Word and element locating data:
________________
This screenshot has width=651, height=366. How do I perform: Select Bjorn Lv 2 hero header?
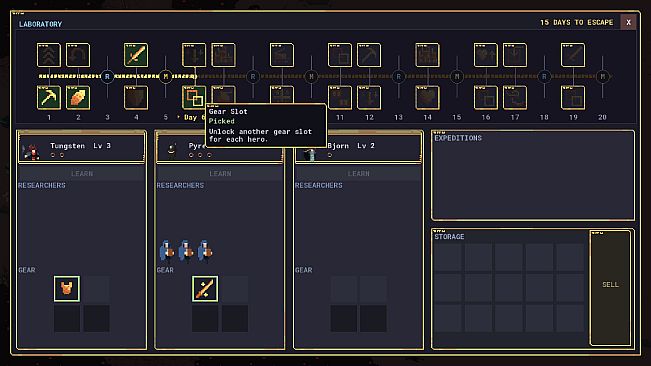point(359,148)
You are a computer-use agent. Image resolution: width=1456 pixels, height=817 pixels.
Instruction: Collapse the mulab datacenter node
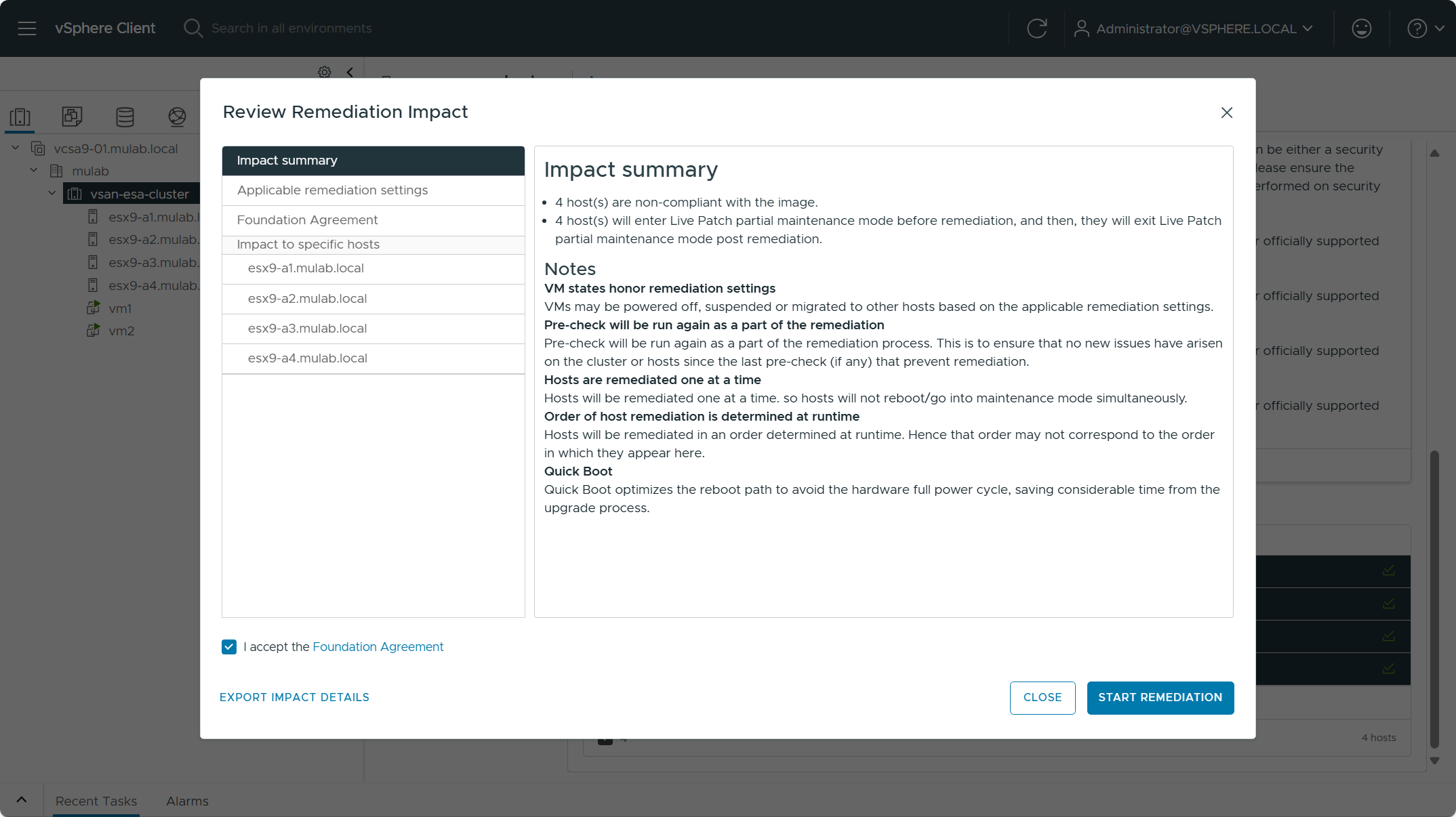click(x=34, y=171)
________________
## What the exercise asks
Reproduce the listing above with every "Instruction" swapped for "Task" and nothing else altered. Omit the pictures.

## Exercise response
This screenshot has width=651, height=366. How do I perform: Select Bjorn Lv 2 hero header?
point(359,148)
You are a computer-use agent. Image resolution: width=1456 pixels, height=817 pixels.
Task: Collapse the mulab datacenter node
click(x=34, y=171)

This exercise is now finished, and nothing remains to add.